Every line from the one that includes "Given: Open the Soft Tabs: 4 dropdown" to the end of the entries should be written out exactly, with the first and last included.
═════ PROVIDED MATERIAL
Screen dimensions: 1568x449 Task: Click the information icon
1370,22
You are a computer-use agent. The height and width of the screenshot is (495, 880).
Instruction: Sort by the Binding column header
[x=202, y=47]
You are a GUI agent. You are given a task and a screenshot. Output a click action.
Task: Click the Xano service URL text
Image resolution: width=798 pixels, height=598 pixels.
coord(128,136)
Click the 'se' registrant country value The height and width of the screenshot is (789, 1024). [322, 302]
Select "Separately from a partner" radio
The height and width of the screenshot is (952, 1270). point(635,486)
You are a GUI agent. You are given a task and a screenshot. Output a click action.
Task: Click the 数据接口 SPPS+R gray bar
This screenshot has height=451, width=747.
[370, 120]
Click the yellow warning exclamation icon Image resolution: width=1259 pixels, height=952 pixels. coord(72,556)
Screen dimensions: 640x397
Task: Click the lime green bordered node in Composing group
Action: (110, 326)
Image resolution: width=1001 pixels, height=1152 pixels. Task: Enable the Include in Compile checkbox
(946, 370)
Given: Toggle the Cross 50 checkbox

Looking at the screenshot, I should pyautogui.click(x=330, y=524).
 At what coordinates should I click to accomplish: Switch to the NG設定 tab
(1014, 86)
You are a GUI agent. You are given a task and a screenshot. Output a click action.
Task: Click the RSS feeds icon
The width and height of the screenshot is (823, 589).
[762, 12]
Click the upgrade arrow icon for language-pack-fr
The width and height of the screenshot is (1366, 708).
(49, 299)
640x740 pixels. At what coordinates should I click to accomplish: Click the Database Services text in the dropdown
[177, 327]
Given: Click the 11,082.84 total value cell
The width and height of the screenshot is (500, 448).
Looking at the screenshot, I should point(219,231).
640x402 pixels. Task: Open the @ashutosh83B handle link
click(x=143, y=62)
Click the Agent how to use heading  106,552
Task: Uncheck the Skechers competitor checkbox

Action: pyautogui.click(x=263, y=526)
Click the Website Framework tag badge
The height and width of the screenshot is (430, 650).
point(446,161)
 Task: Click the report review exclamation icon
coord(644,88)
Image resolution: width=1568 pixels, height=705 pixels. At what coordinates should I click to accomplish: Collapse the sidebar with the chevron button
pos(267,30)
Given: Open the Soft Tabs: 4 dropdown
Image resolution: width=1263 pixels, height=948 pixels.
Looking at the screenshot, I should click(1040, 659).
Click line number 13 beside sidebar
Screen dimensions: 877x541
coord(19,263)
══════════
** EXERCISE OUTPUT **
Given: Open the Soft Tabs: 4 dropdown
Image resolution: width=1263 pixels, height=948 pixels.
Looking at the screenshot, I should click(1040, 659).
Click line number 13 beside sidebar
Screen dimensions: 877x541
coord(19,263)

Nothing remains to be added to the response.